Thursday, March 10, 2011

Want to accellerate the MySQL Slave? Here is something to try!

I admit this wasn't my idea. Nor do I claim it will solve all problems. Or that it will always speed things up. But in principle, this should work in many cases.

The deal is this: For certain kind of Slave operations, UPDATE, DELETE and INSERT ... SELECT, the operation is both a read operation, as well as a write. To be frank (but I am not, I'm Anders), this is the case with just about any MySQL operation, but for the ones I list, there is a distinct set of rows, defined by the statement itself, that will have to be read.

The above is something we can take advantage on. As there is just one thread applying the changes from the master in the slave, as the slave operations are serialized, this thread is easily the bottleneck. But there is one aspect that doesn't necessarily need to be serialized, which is the read of the data to be modified. We can, to put it simple, pre-warm the MySQL cache with the data that is used by the statements above.

What is needed to make this work is to read from the MySQL relay log, ahead of the SQL Slave Replication thread, and convert the UPDATE, INSERT or DELETE statement to a SELECT, and then execute that SELECT statements. As I said, I didn't invent this, but I wanted to try it out. Hence you can now download slavereadahead 1.0 from Sourceforge. This is a really simple piece of software that just what I describe above. But before you get started, let me tell you some caveats:

  • I am NOT reading directly from the MySQL relay log files, rather, I use the output from the SHOW RELAYLOG EVENTS command, which means you have to be running MySQL 5.5 or up.
  • Because of the above, not all statements will be available to cache, as row-based events are not shown properly in this case.
  • Also, it might be the case, but I have not tested this, that the overhead of doing this through the server cause quite a bit of overhead.
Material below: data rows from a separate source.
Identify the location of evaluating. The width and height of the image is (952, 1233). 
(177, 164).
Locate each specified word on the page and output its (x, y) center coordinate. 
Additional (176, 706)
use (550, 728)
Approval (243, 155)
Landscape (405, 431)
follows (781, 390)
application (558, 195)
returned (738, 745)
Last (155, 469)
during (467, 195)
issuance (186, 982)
I do not know.
Now, I have not tested the effectiveness of the program much. I know it builds and works on Ubuntu 9.x on 64-bit Intel platforms, but that is about it for hard facts. What I have done to compensate for this is to make the program configurable in many ways. The SELECT statements are for example executed by separate threads, you can configure how many you want. If you run out of these threads, the SELECT will be executed by the "main" thread, which means that you can run with no specific SQL threads at all, if you wish. Also, how much ahead I read and how much I read at the time is also configurable.
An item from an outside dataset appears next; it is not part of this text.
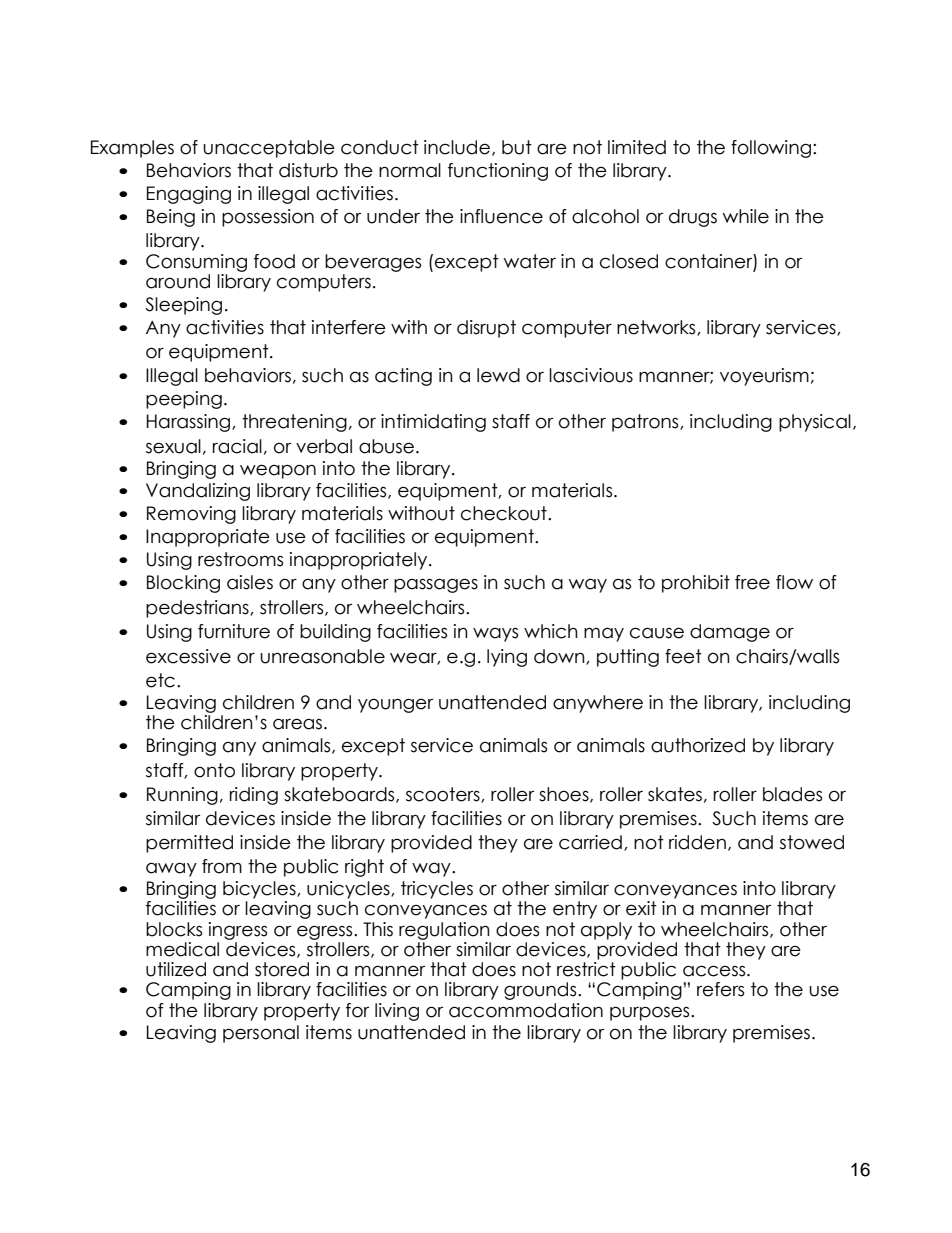  Describe the element at coordinates (261, 1034) in the screenshot. I see `personal` at that location.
The algorithm I use for which statements to pick up and execute is pretty simple, and the conversion from INSERT, UPDATE and DELETE into SELECT is also not very fancy. For us here at Recorded Future, it seems to work though. Any errors in the conversion to / execution of SQL statements are silently ignored.

I'd be really glad if someone would try out the usefulness or not of this program. It comes with the standard GNU autobuild setup, i.e. configure / make, and should be easy to get going with. There is also a basic documentation PDF included.

So, download from Sourceforge and try it out!



datacharmer said...

How does this tool differ from Maatkit's mk-slave-prefetch?

Karlsson said...

To be honest, I had all but forgotten about this. So see it as an alternative.

My program is written in C and use the SHOW RELAYLOG EVENTS command, maakkit is written in Perl and reads from the relay log files. Not that much different, I admit. But hey, what's wrong with diversity? The maatkit version has a bunch of more options, and the algorithm is differnt. To me, I like C better for these kind of things, but maybe that just me. Quite possibly it is.


Harrison said...

mk-slave-prefetch is quasi-deprecated, so having more alternatives is better:

Mark Callaghan said...

I can't believe Domas has yet to reply here with a link to the source for his version of it.